Things Every Python Programmer Should Know but Generally Don't

Python is a really great programming language, and one of the many reasons for its success is a simple, easy-to-understand syntax. That being said, there are some things that can trip up beginners (and which have tripped me up before). There are also a few little known features that turn out to be rather useful. I am attempting to document some of the common pitfalls and esoteric-but-useful features here.

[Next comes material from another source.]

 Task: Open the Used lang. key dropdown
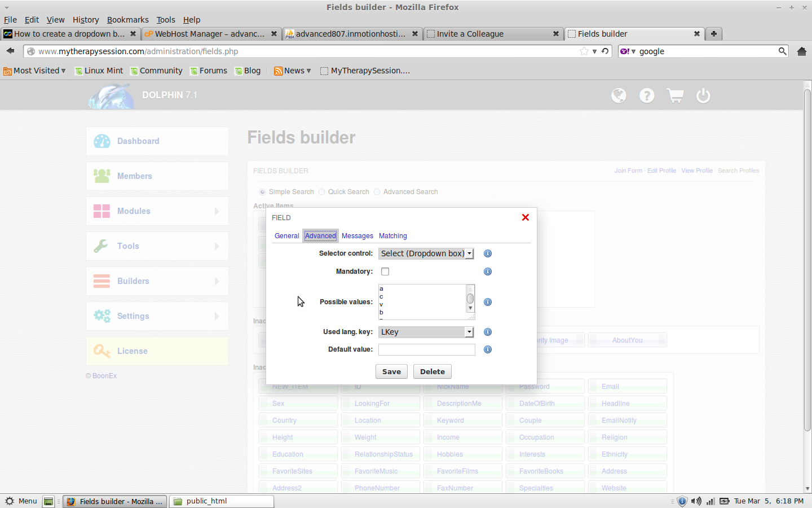[x=426, y=332]
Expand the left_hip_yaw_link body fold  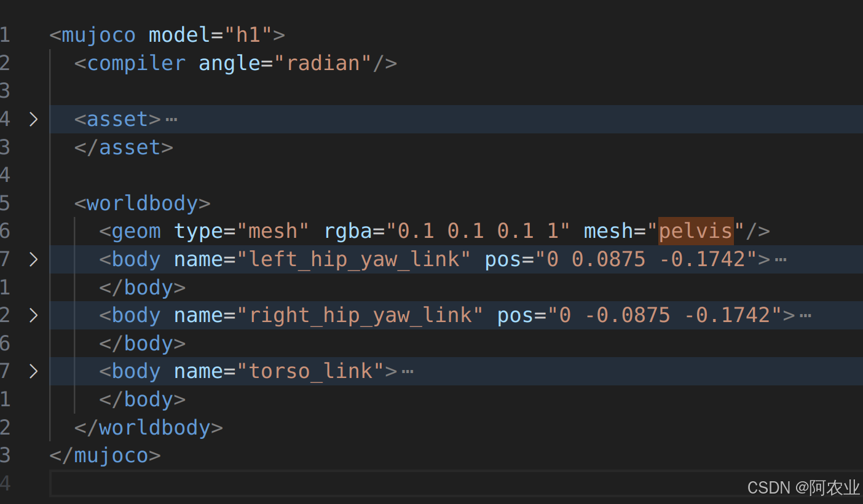coord(34,259)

Efficient String Concatenation

Because Python uses immutable strings, concatenating two strings involves a bit of overhead (as a new str object must be allocated each time), which means that performing concatenations using the most obvious method will lead to rather poor performance. For my example, let us assume we have a generator method genstr which takes as input an integer n and yields a random string on each iteration, stopping after n number of iterations. How would one concatenate the results of genstr. The most obvious way would be like so.

mystr = ''
for randstr in genstr(n):
    mystr += randstr

But this is very inefficient for the reason that a new string has to be created and assigned to mystr on each loop. What is the most efficient method of concatenation? List comprehension.

mystr = ''.join([s for s in genstr(n)])
# or alternatively
mystr = ''.join(s for s in genstr(n))

The second is actually a generator comprehension, not a list comprehension. They are more memory efficient (as you don’t have to pre-allocate the entire list), but are slower than list comprehensions in Python 2.x (they have comparable speed in Python 3). Of course, sometimes, performing a list comprehension is not ideal, because your inner loop might be slightly more complicated than just returning the yielded value. In that case, the next best way is to use a StringIO object, like so.

import io

sio = io.StringIO()

for randstr in gen(n):
    sio.write(randstr)

mystr = sio.getvalue()

Attribution - this information was taken from an article written by Oliver Crow.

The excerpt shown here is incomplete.